The Story Solution: Theme
So what is theme?
A theme is a guiding principle. Not quite a mantra; it’s not that easy to compartmentalize. More like a common thread. A running gag, without the humor. A theme holds things together that otherwise might fall apart. It’s an implied connection between items that might otherwise seem disparate.
Consider a well-planned party. There should be a theme to everything at that party, right? Instead of separately noticing the music, the decor, and the dress code, all three should harmonize as a cohesive whole. Once a party has a theme, finding new little touches — cool ways to harmonize additional elements, thus deepening the mood — becomes easy.
If it’s a 50’s be-bop party, you might not use plates to serve food; you might put hors d’oeuvres on LP records instead. If it’s a black and white party, it’s clear you shouldn’t serve rainbow sherbet; serve Klondike bars instead.
Theme makes decision-making easy because it is simpler to see elements within an infinity of choices. Then you can say, “Yes, this is the one that belongs.” When theme is solid and one element doesn’t fit — we’re looking at you, rainbow sherbet — that ill-fit becomes clear as day.

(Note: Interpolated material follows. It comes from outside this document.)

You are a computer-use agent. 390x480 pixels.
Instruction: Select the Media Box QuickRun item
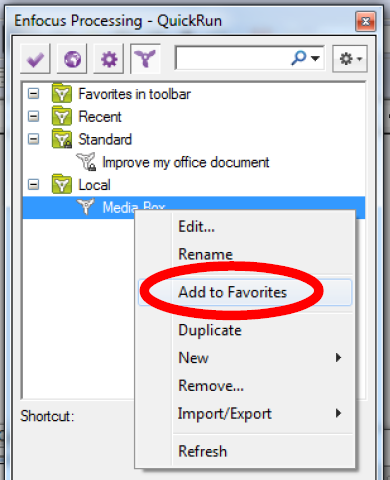tap(194, 207)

In fiction, theme shows itself as if its elements were arrows pointing in the same direction. The theme of Titanic is that true love transcends all. Note that we didn’t say it conquers all, because it sure didn’t conquer that icy water at the end. But it transcends class differences, the rules of “respectable” society — even death, as it’s clear Rose never forgot Jack.
Knowing their theme, the creators of Titanic knew which choices to make. If they’d meant for love to conquer all, Jack wouldn’t have drowned and they’d have lived happily ever after. But instead, love transcended all. That meant Jack could die, so long as he did it to keep Rose alive.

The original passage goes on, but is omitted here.